*EXERCISE*.
Copy nothing but the text: reproduce each line of the listing exactly and leave the pictures out.

=== STORED DATA ===

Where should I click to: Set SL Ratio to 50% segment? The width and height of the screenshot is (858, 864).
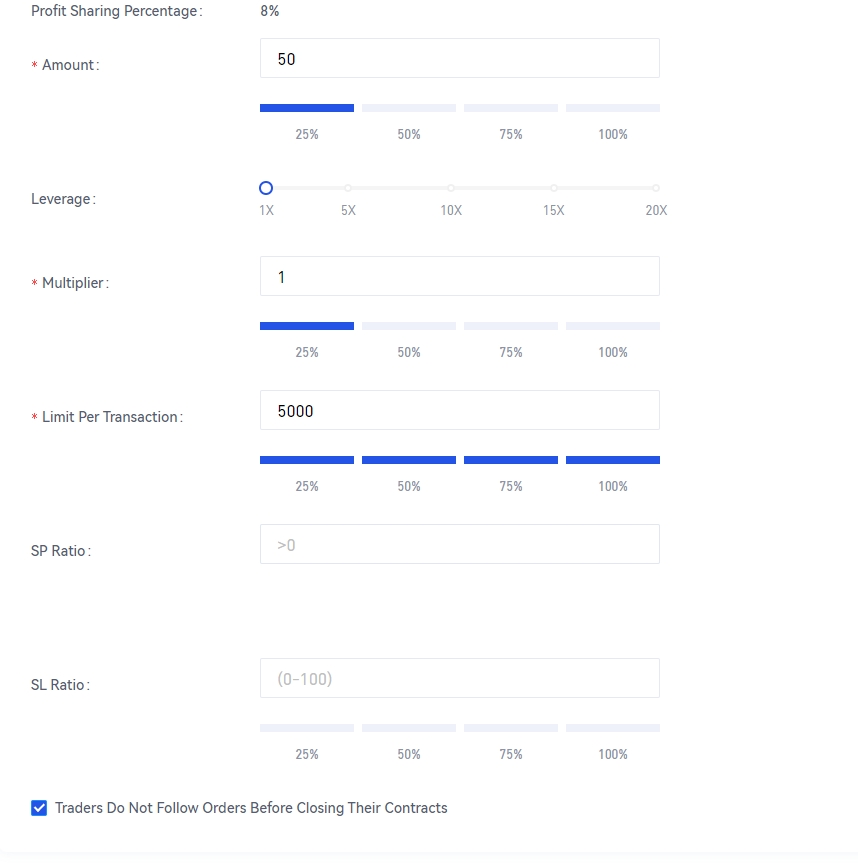click(x=409, y=728)
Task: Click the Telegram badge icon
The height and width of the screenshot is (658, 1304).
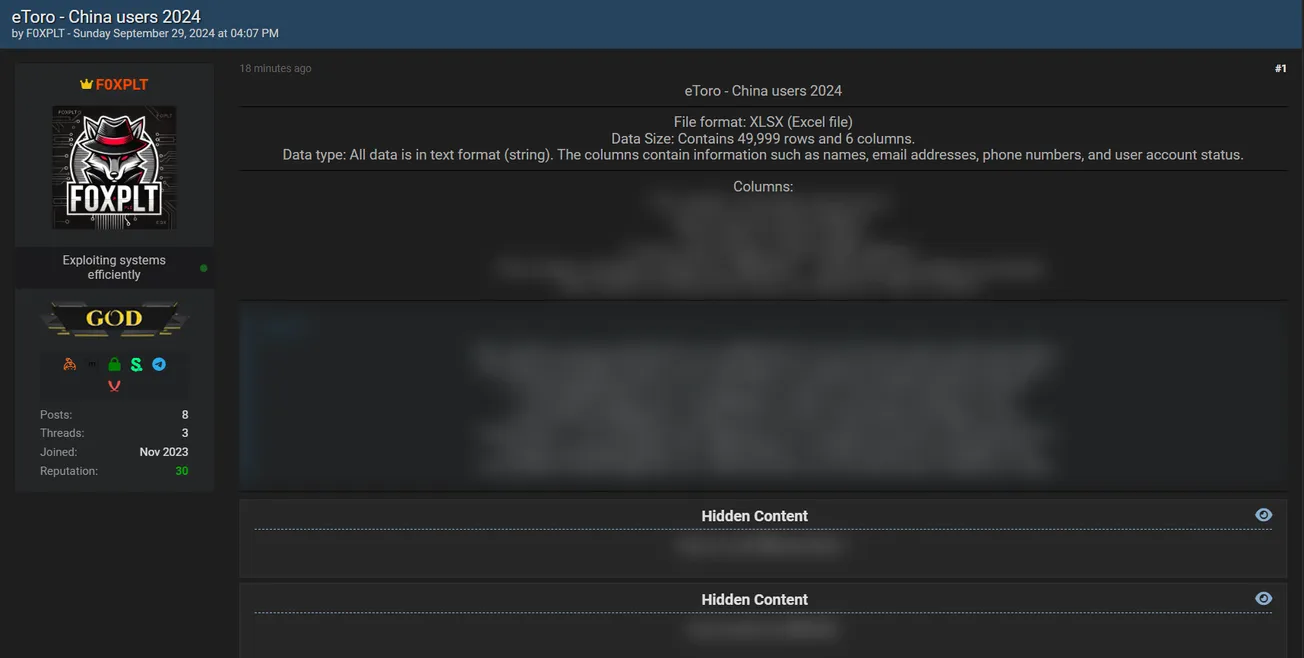Action: (x=159, y=364)
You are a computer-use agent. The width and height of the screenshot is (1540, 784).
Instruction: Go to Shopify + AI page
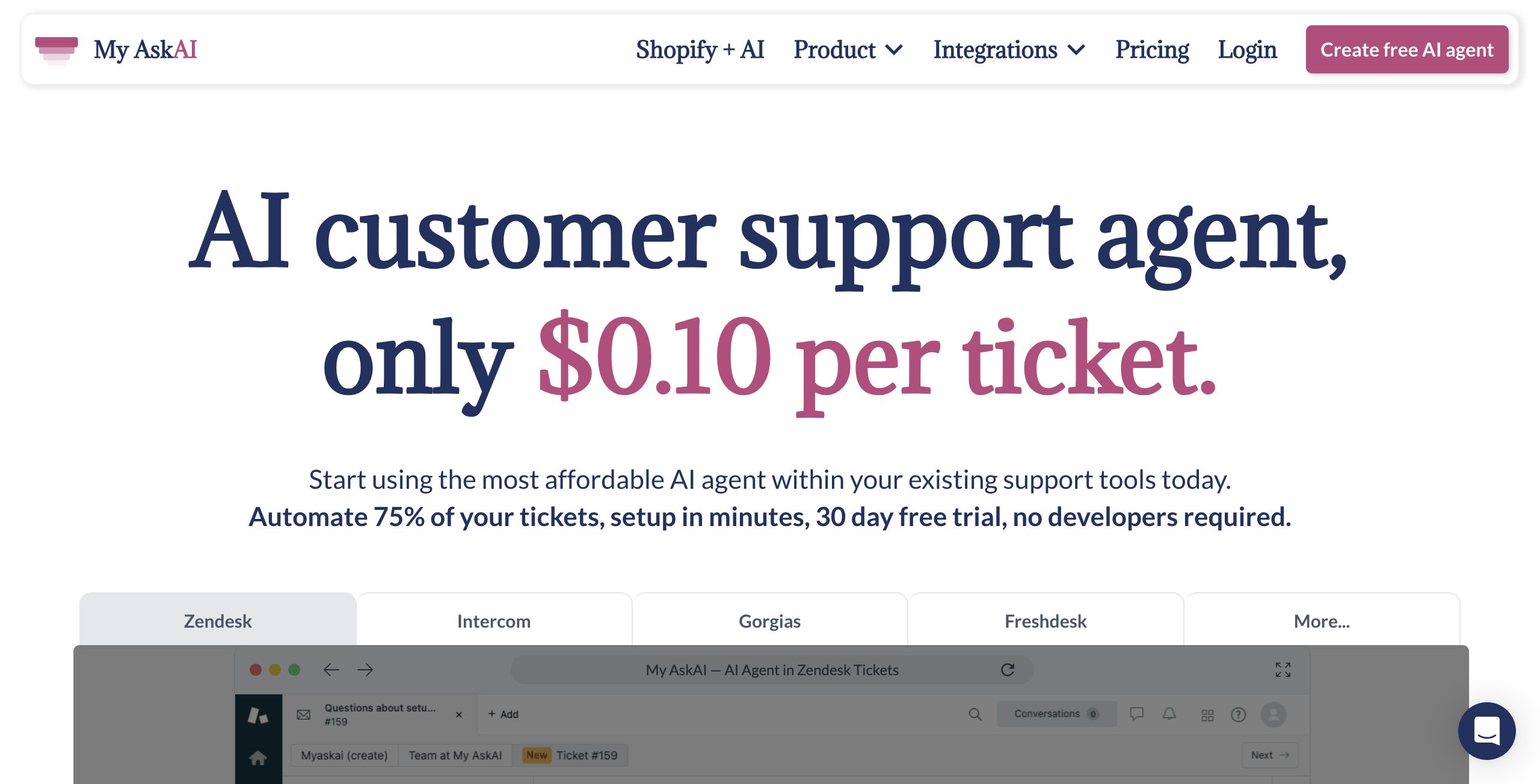[700, 49]
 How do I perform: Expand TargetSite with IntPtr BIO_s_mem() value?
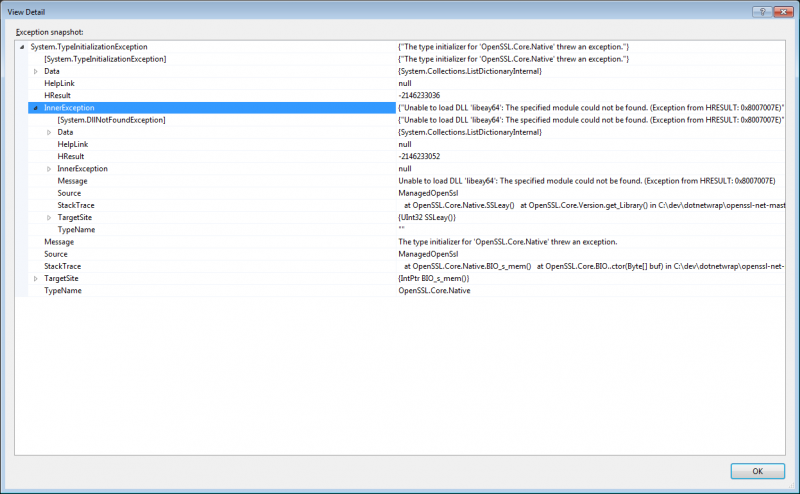click(36, 278)
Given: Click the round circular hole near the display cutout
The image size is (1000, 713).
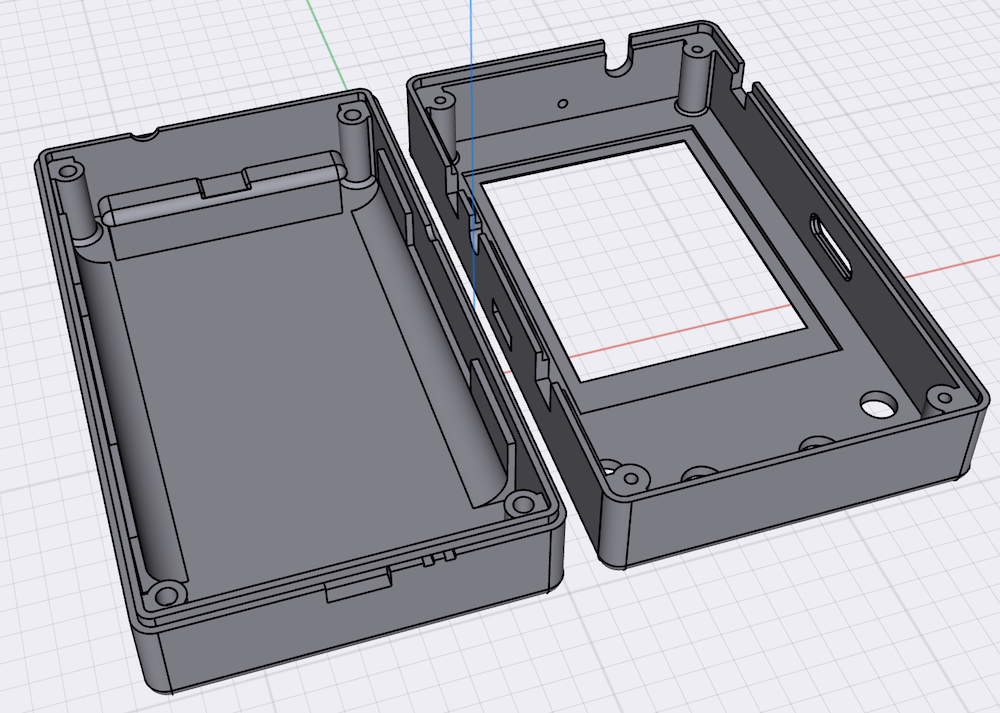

===

*TASK SOLUTION*.
Where should I click to: Set SL Ratio to 50% segment? The width and height of the screenshot is (858, 864).
click(x=409, y=728)
Task: Click the Telegram badge icon
The height and width of the screenshot is (658, 1304).
Action: (x=159, y=364)
You are a computer-use agent. The width and height of the screenshot is (1540, 784).
Instruction: Go to Shopify + AI page
[700, 49]
 How do I perform: Expand TargetSite with IntPtr BIO_s_mem() value?
click(36, 278)
Given: Click the round circular hole near the display cutout
The image size is (1000, 713).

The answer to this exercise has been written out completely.